Saved entries:
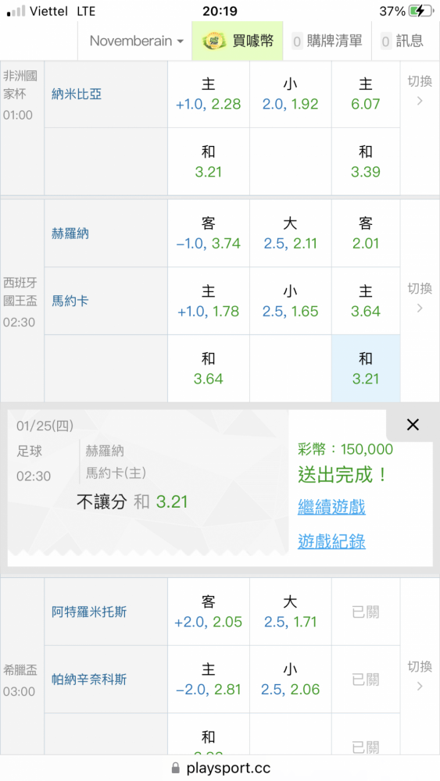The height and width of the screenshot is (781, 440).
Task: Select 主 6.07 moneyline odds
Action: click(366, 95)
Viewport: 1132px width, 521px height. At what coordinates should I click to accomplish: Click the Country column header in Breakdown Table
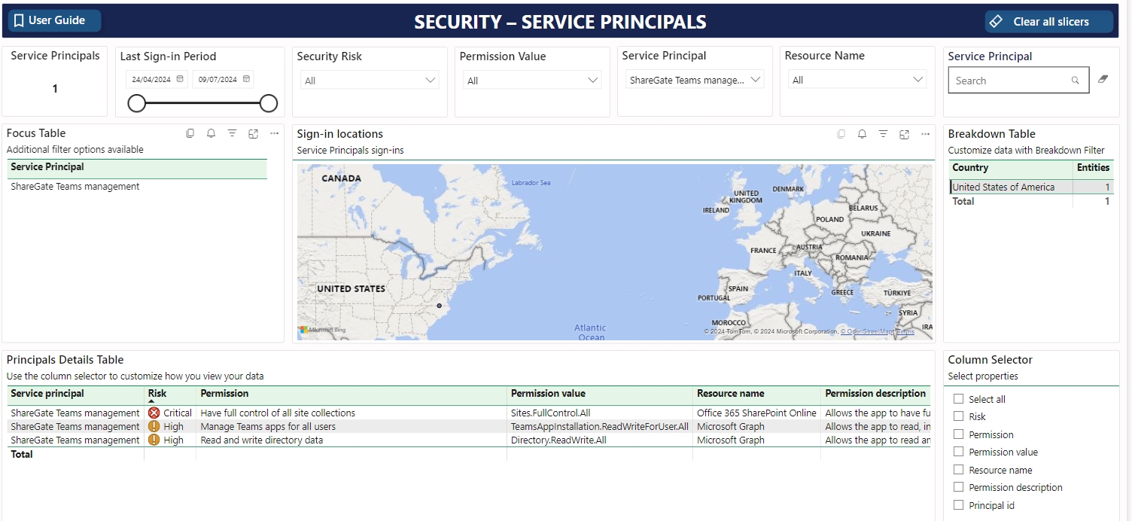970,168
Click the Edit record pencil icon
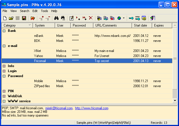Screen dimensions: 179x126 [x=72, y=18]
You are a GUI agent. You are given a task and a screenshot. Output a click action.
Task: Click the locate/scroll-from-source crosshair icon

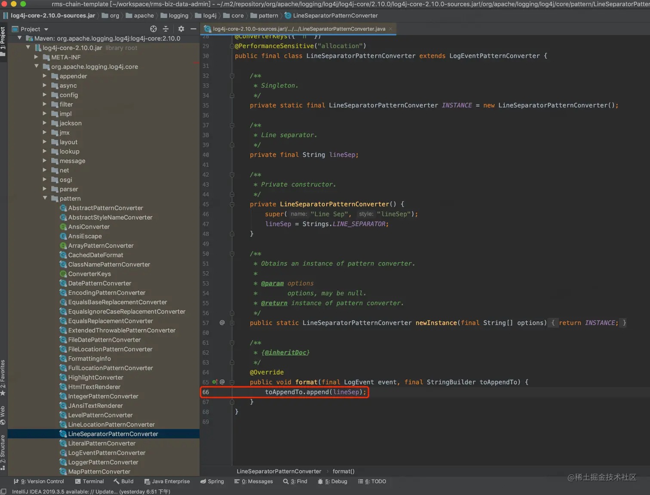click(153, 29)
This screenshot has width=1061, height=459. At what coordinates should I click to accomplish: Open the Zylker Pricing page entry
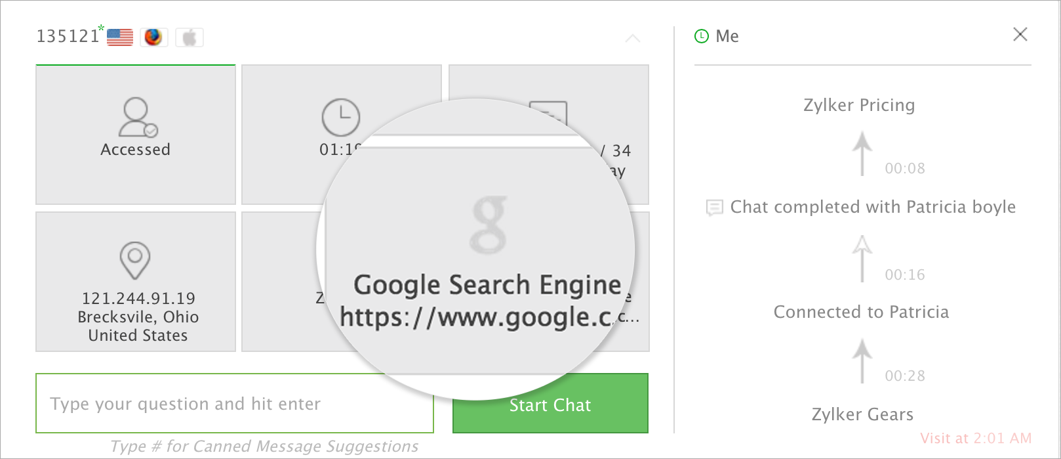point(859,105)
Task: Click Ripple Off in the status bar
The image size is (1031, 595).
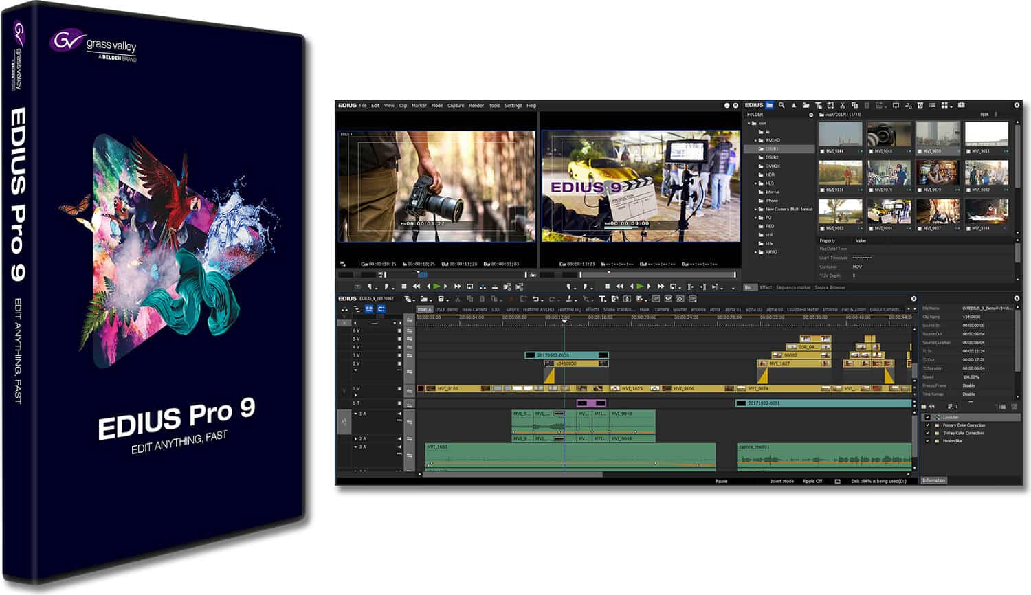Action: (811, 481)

==

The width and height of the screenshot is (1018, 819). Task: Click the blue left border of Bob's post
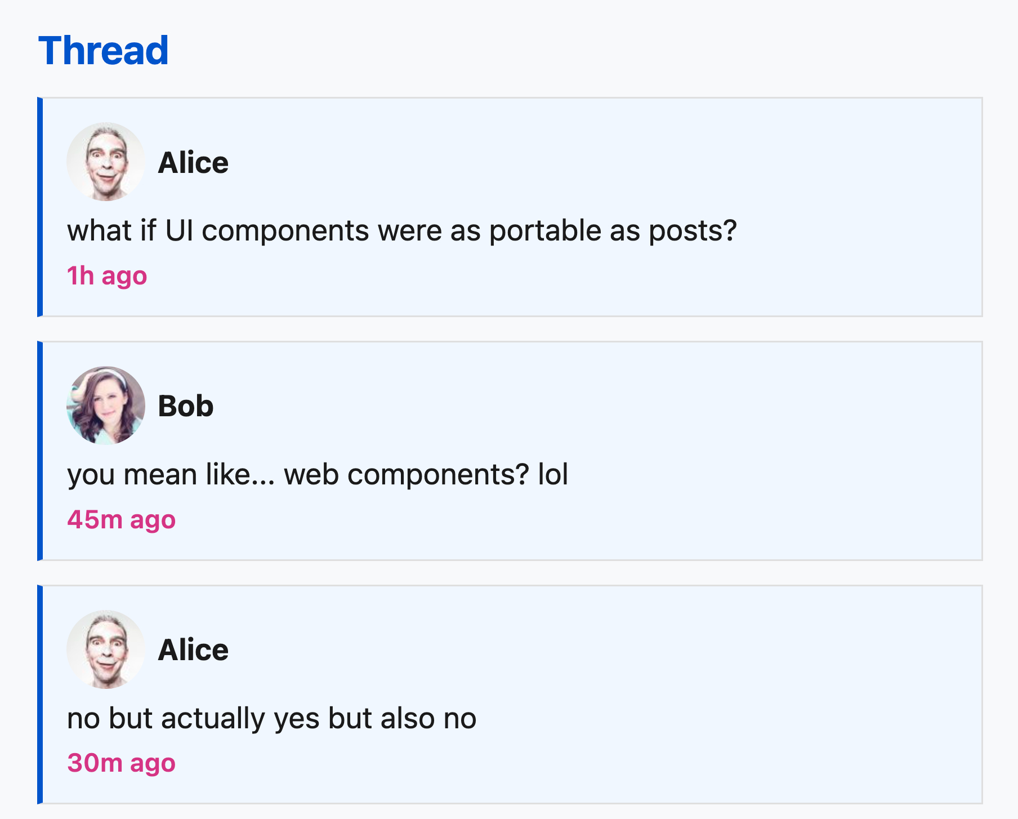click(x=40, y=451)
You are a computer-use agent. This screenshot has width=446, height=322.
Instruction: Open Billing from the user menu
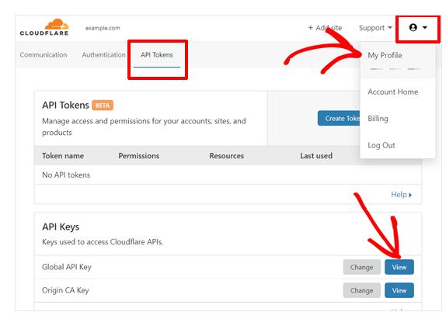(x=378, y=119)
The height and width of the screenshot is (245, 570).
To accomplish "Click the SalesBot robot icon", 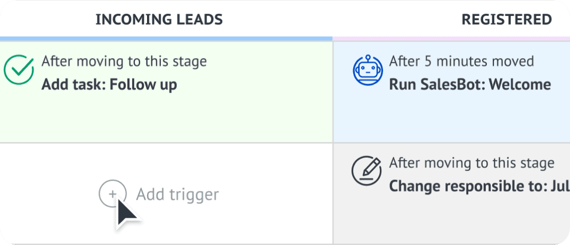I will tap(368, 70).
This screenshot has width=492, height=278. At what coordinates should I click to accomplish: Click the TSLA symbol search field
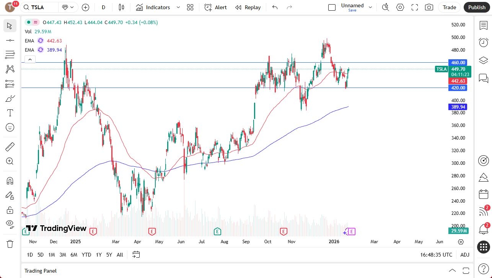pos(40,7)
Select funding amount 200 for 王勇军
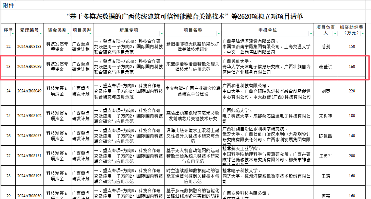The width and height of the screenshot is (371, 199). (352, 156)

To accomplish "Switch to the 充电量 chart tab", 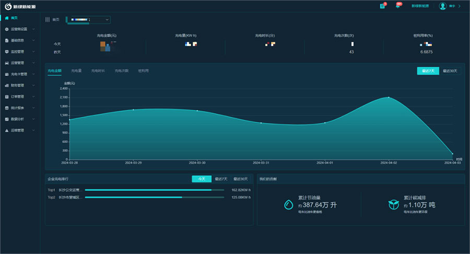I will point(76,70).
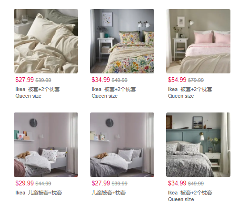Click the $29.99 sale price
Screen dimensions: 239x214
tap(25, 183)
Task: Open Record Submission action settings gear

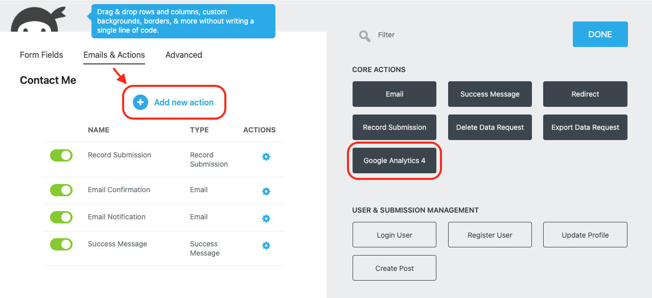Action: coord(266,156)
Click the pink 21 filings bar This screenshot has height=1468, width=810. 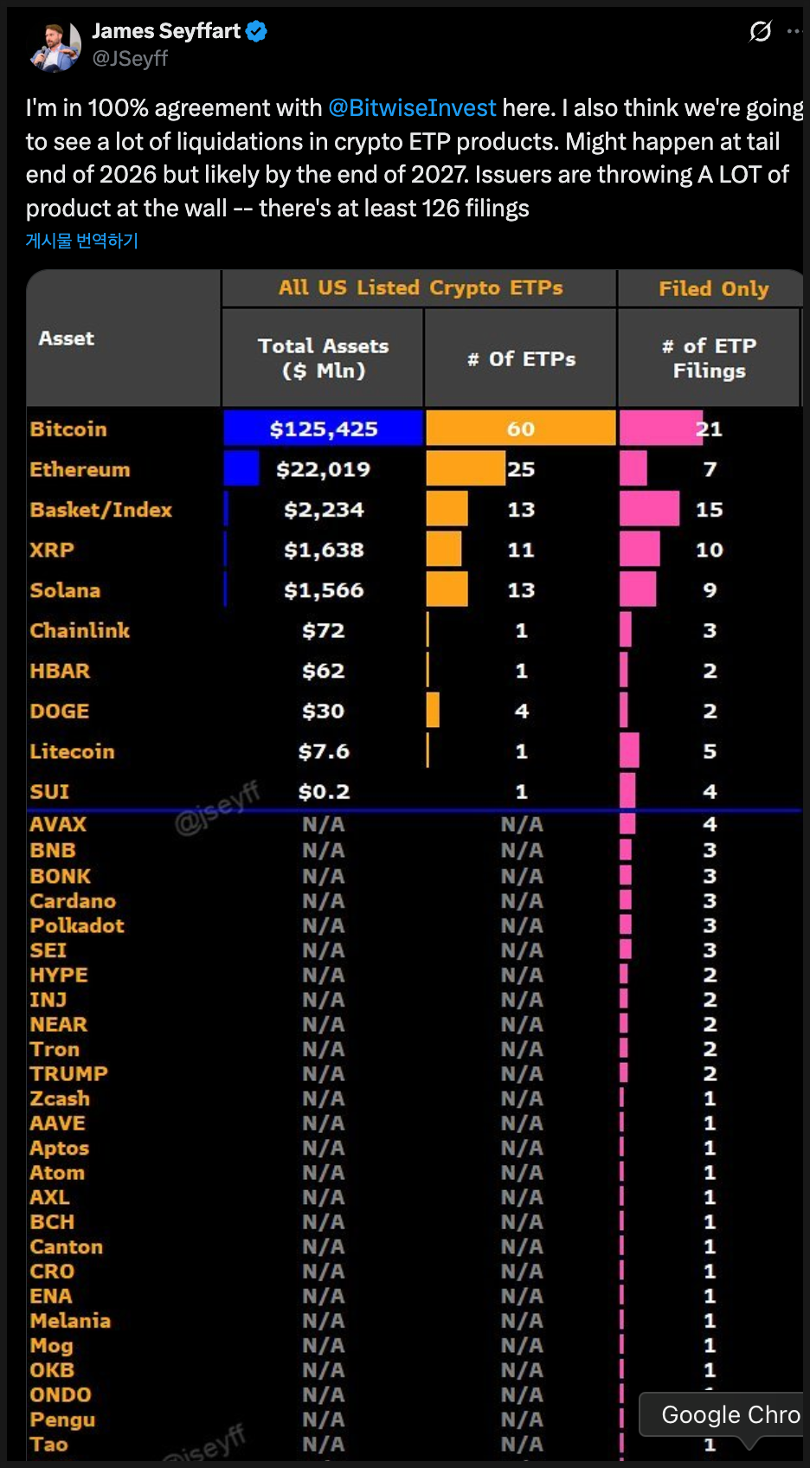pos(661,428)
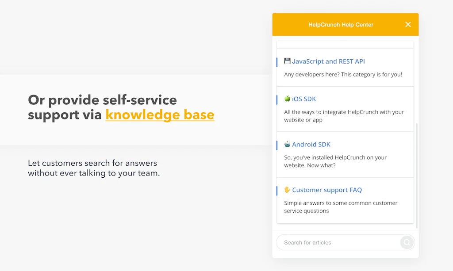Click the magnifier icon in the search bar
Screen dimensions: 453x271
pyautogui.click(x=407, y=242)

---

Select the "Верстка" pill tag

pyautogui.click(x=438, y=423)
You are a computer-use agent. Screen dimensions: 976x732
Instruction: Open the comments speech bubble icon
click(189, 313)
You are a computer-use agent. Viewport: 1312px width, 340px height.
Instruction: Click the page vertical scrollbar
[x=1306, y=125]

Work task: Whenever the word "computer" shows up in a line of the entries, list that line.

Completed task:
You are a computer-use agent. This screenshot has width=446, height=322.
You are a computer-use agent. Screen dimensions: 976x732
You are a computer-use agent. Viewport: 1312px width, 340px height.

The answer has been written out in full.